The protection of seagrasses supports both recreational and commercial fishermen. A strong recreational fishery can be the basis of a healthy tourist economy in certain coastal areas.
Seagrasses are protected by federal laws that govern wetlands, such as the Clean Water Act Section 404, and the Rivers and Harbors Act, Section 10. A host of state laws also pertain specifically to wetlands, seagrasses, and other SAVs.
Coastal erosion of beaches and tidal estuaries is a major problem facing many communities. Because the leaves of seagrasses baffle waves and wakes, it helps to stabilize these shoreline areas thereby ensuring property values and helping to maintain a healthy ecosystem.Because seagrasses have so many positive values for the coastal environment, natural resource agencies usually are involved in conserving seagrass habitat. In many cases, conservation efforts include the mapping and monitoring of SAV.
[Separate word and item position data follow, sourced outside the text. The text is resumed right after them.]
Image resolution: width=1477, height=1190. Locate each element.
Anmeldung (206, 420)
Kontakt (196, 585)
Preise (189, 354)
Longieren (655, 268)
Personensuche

Because it is usually located in shallow water with sufficent light penetration, SAV can be detected in remotely sensed imagery. A common remote sensing technology that has proven useful for mapping seagrass is aerial photography. This produces data at high resolution and can assist normal permitting processes.
Despite the utility of aerial imagery, environmental conditions such as tidal stage, sea state, clouds, haze, and water clarity strongly affect what can be detected from aerial platforms.
In areas where remote sensing is not feasible or is unsuccessful, underwater videography can fill in the gaps or be used to interpolate a map. This technology has the advantage of producing a permanent observational record that can be reviewed later for further analysis or for change analysis. Video systems range in complexity from simple handheld cameras to large fixed-mount systems that require dedicated vessels for deployment.This slide illustrates the many ways that concerned citizens can help protect and conserve seagrasses. All of these practices will benefit SAV and indirectly benefit us as residents of the coastal environment.
By practicing these recommendations, we help to ensure stable shorelines and waterways, healthy commercial fish stocks, a vibrant tourist economy, enhanced waterfront property values, and a diverse natural environment.